But, of course, innovative game companies can and will find ways of coming up with new console experiences, and thus disprove the myths which are currently providing PC gaming with a grotesque parody of life. The life support machines are being turned off, one by one, as consoles come with new features for designers to play with - internet connectivity and hard drives for the PS3s and XBox 360s, and for the new Nintendo consoles we have new and interesting control systems. It is those control systems which have enabled game companies to produce workable first-person shooters, real-time strategy games and turn-based skirmish wargames for the Nintendo DS, three genres I never expected to see on a handheld gaming system. Two out of three of these games - the more successful ones - make heavy use of the DS's innovative stylus-and-touchscreen control mechanism, which can essentially replicate anything you would normally do with a mouse - simply substitute point-and-poke for point-and-click. Of course, just because the technology you have available supports the sort of game you want to make doesn't guarantee that what you produce is any good - decent gameplay, competant presentation and general talent on the part of the design team are also needed. Some of these games are more successful than others.

Metroid Prime: Hunters

Metroid Prime: Hunters is a first-person shooter, and the latest installment in Nintendo's long-running Metroid series (recently revived with the Metroid Prime line). As always, the protagonist is bounty hunter Samus Aran, arguably the most long-enduring female character in computer games; in this mission, she's dispatched to investigate a mysterious telepathic transmission from an isolated star system, which supposedly contains the key to ultimate power. The "hunters" of the title are an array of poachers, space pirates, aliens, and other competitors for the promise Ultimate Power. Naturally, Ultimate Power turns out to be not what it's cracked up to be, and it's up to Samus to keep it out of the clutches of the other hunters - and destroy it once and for all.

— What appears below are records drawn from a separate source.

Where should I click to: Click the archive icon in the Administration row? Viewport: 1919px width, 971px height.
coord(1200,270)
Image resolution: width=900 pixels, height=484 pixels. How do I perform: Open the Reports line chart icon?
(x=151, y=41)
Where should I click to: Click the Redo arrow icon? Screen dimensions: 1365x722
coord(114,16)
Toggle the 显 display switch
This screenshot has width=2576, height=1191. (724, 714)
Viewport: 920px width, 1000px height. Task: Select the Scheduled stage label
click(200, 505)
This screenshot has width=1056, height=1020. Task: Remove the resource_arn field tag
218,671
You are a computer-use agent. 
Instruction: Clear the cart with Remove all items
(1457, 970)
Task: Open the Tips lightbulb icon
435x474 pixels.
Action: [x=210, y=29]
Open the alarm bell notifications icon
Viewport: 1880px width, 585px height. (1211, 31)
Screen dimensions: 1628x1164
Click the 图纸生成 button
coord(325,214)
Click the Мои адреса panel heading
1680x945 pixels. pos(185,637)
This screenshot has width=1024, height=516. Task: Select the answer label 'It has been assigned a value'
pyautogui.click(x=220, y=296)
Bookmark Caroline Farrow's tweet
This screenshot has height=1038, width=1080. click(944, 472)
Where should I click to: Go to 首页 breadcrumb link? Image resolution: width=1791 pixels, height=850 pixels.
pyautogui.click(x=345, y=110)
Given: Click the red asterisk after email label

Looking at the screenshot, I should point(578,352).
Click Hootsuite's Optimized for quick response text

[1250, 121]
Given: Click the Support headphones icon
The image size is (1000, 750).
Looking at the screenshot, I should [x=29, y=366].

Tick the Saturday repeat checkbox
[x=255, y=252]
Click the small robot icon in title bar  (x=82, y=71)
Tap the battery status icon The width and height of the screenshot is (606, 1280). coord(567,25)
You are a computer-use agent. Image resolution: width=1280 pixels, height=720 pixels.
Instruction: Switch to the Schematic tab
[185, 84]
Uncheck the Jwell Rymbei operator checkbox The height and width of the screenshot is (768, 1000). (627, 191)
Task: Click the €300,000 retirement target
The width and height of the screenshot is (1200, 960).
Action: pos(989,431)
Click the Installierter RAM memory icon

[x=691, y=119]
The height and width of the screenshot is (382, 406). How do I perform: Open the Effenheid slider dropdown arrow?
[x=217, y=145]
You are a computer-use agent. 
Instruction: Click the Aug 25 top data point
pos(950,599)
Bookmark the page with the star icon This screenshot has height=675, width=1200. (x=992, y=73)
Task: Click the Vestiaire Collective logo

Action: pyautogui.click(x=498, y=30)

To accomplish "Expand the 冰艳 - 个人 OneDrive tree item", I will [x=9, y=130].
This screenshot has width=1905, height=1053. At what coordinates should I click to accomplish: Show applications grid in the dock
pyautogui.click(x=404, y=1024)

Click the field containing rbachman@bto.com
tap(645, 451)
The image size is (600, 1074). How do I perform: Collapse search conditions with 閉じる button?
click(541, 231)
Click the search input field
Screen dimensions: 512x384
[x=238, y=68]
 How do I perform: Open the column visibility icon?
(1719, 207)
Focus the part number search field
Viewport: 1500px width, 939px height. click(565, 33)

True to the traditions of the Metroid series, there's a certain degree of non-linearity in Metroid Prime: Hunters; after the first couple of stages, you're free to explore the four worlds (each of which has two Octoliths hidden away in them, which you need to collect to unlock the final battle) however you wish. All of the worlds have areas which are only accessible once you've collected the correct secret weapons, and while there are many scripted encounters with the other hunters they also move around the planets freely, so you can never tell when you're going to run into them - and since they steal Octoliths from you if they kill you, you might find yourself having to track down a particular hunter in order to regain a stolen Octolith. No, that doesn't make any chronological sense, but it's a fun feature.

A good control system is a must if a first-person shooter is going to be even slightly bearable, and Hunters delivers on two fronts. Firstly, it provides the player with plenty of choice as to which control system they wish to use - stylus-based, or button-mashy, left-handed or right-handed (the handedness making a much greater difference when you're using the stylus, of course). Secondly, the stylus-based control system is a genuine revelation. You move using either the directional buttons or the similarly-arranged X, Y, A and B buttons (depending on what hand you're holding the stylus in), you watch the first-person view on the display screen, and you look around and turn by dragging the mouse pointer about on the touch screen (which doubles as a radar, so it's not entirely useless if you don't use the stylus. Poking bits on the touch screen allows you to select weapons, switch between the action-packed combat view and the highly useful "scan" view (which allows you to analyse objects to get additional information out of them), and so forth. Oh, and you can turn into a whizzy ball which drops bombs as it rolls about, because this is a Metroid game.

It's as intuitive as using mouse and keyboard on a PC; combined with pretty decent graphics and sound, and challenging but not ridiculously difficult gameplay, this is excellent value for money, especially when you take into account the online multiplayer function (which will actually analyse your in-game performance to match you up with people of a similar skill level to yours, if you ask it to). My only complaints are that the boss fights get a bit samey - 8 out of the 9 boss fights are against different iterations of the same 2 monsters, a big floating eye and an enormous wart-encrusted wang-shaped creature - and that it's sometimes difficult to work out what to do next.

Lostmagic

Packaged as a Final Fantasy-esque RPG, Lostmagic actually resembles a real-time strategy game more than anything else (the only RPG elements are the grinding and the slightly tedious cut scenes - oh, and an irritating animal sidekick). Some floaty witch has beaten up a bunch of floaty witches and wizards and taken their wands, and for some reason this is bad. You're an apprentice magician, and you have to make it right again by enslaving monsters to your will and leading them across the countryside in a wave of destruction. A terribly cute wave of destruction.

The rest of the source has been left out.